Background & Summary

Trapa L., known as water chestnut or water caltrop, is the only genus of Trapaceae. Although the Angiosperm Phylogeny Group (APG) IV treated Trapaceae belonging to Lythraceae, the term “Trapaceae” is still used by some scholars today due to a handful of morphological differences between the two families1. Trapa plants are annual floating-leaved herbs naturally growing in temperate, subtropical and tropical regions of the Old World, and invasive in Australia and North America2. They reproduce sexually and/or asexually and have a high degree of autogamy3,4. The genus has two diversity centers, i.e. the Yangtze River Basin (central China) and the Amur River- Tumen River Basin (the border between China and Russia)5. Trapa plants have high edible value because of their large starchy seeds, which has a long history of consumption. In China, archaeological studies found that water chestnut was widely eaten during the Neolithic Age (7000-2000 BC) with 21 unearthed sites in the basins of the Yellow River and Yangtze River6. In ancient Europe, inhabitants also gathered water chestnut seeds as part of their diet between 4000 and 1000 BC7. The cultivation of water chestnut can be traced back to the Tang (618–907 AD) and Song (916–1279 AD) dynasties8 in the middle and lower reaches of the Yangtze River. At present, it is an important aquatic crop widely grown in China and India9. Additionally, the tender Trapa seeds, stems and leaves are used as vegetables because of the fresh and sweet taste, whereas their seed pericarps are traditional Chinese medicine because of their bioactive components in the treatment of cancer, inflammation and atherosclerosis10,11,12. Furthermore, Trapa has significant ecological value in improving water quality due to its strong absorption capacity for heavy metals and pollutants13.

A better understanding of species identification, evolutionary relationships and genetic information will greatly facilitate the effective management and sustainable utilization of wild plant resources. However, the classification of Trapa species is still open to debate because of their similar morphology of vegetative organs and the highly variable seeds.

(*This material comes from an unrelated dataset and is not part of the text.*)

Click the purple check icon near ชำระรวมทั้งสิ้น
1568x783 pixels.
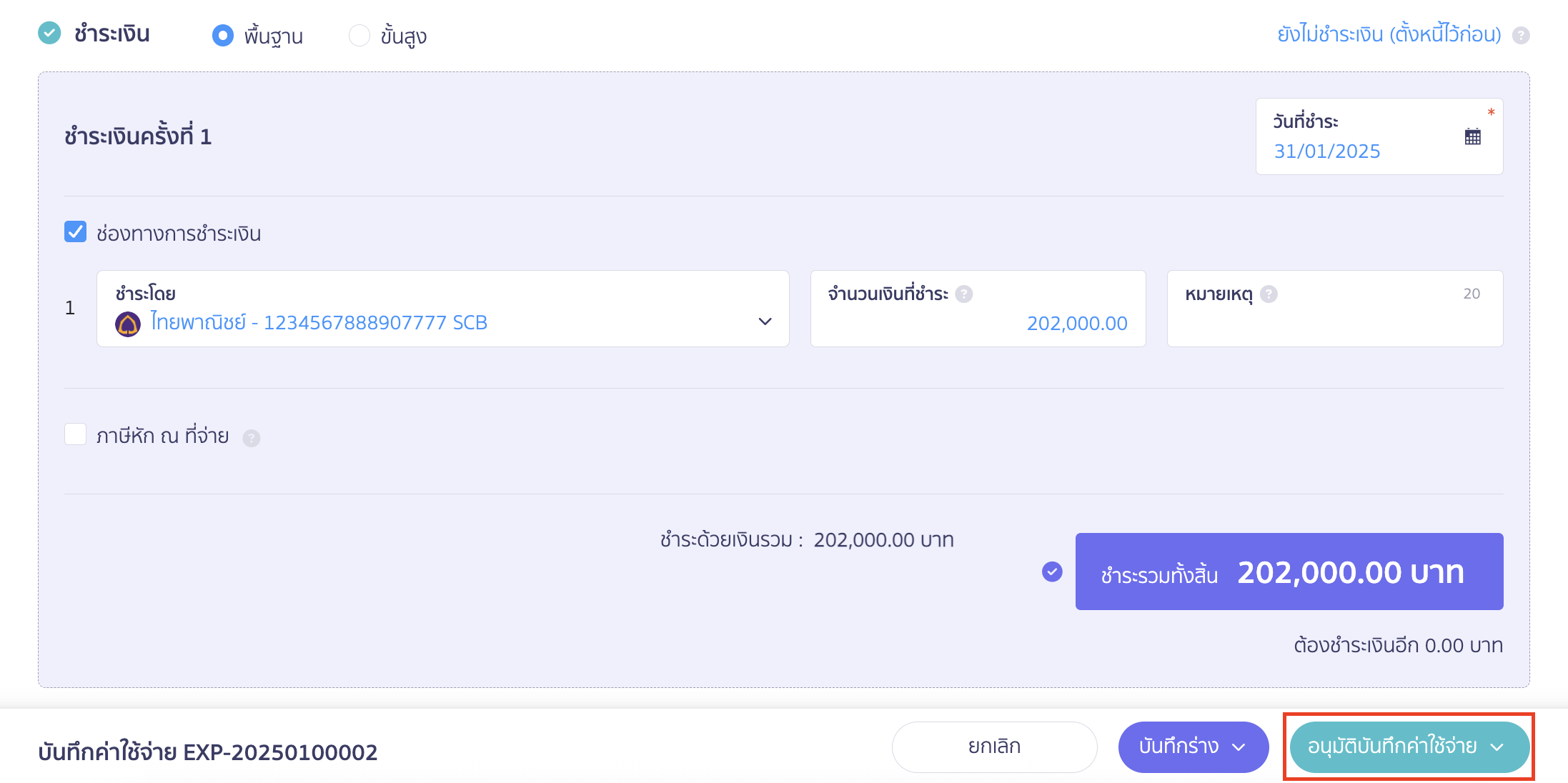pyautogui.click(x=1052, y=572)
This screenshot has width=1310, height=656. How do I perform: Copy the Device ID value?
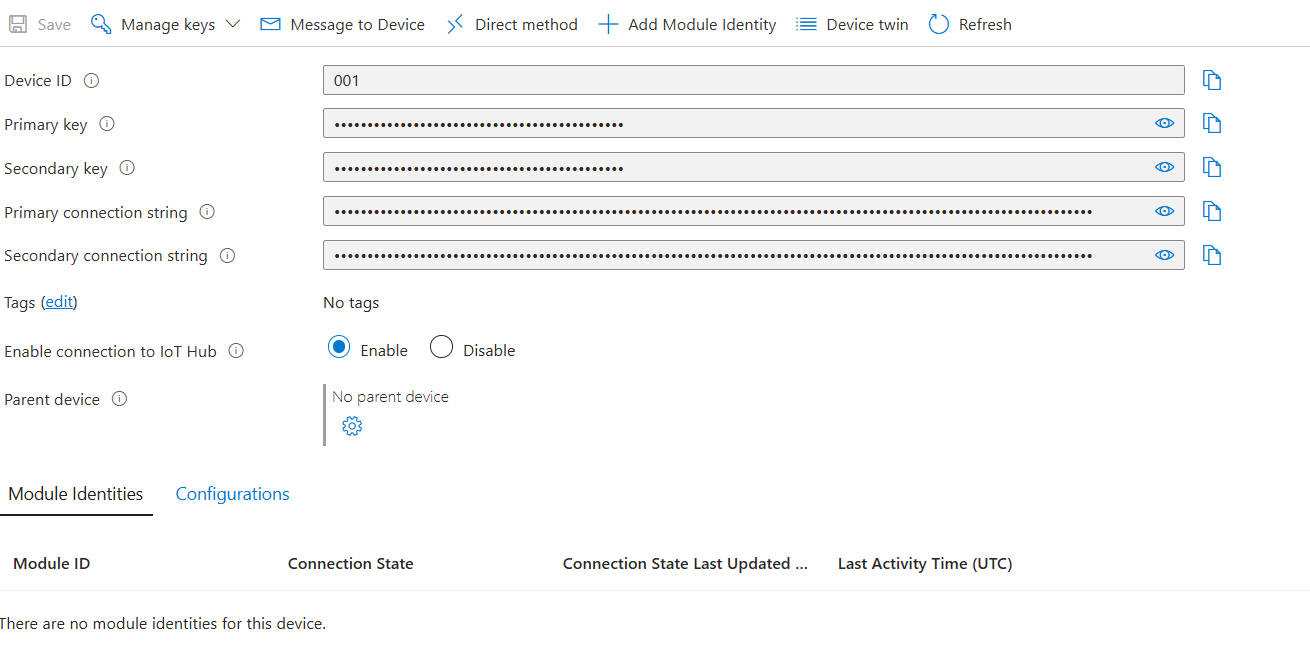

Some scholars argued that the genus contained more than 20, 30 or 70 species, while others merged them into one or two polymorphic species14. The quantitative taxonomic studies based on morphological variations showed that Trapa species with similar seed sizes were closely related, and all species were divided into two branches, the large- and small-seed clusters15. This was well supported by the molecular studies based on chloroplast (cp) sequences14,16. The cp genome analysis also showed that both the geographical origin and tubercle morphology of seeds were of great significance for deducing relationship within Trapa14. Cytological studies showed two different chromomeric numbers in Trapa (2n = 2x = 48 and 2n = 4x = 96) and suggested that the tetraploid might be a hybrid of diploids17, which was supported by molecular analyses based on allozymes as well as nuclear and chloroplast DNA sequeences18,19. The existence of the two distinct subgenomes was directly confirmed by the recently published chromosome-level assembly of a tetraploid Trapa natans (AABB) genome8. Furthermore, the resequencing data exhibited that large-seed species contained both diploids (2n = 2x = 48, AA) and tetraploids (2n = 4x = 96, AABB), and the small-seed ones only contained diploids (2n = 2x = 48, BB)8. It is a pity that the genome sequences of representatives of the ‘AA’ and ‘BB’ genomes are not available, though such species are very common in the Trapa genus.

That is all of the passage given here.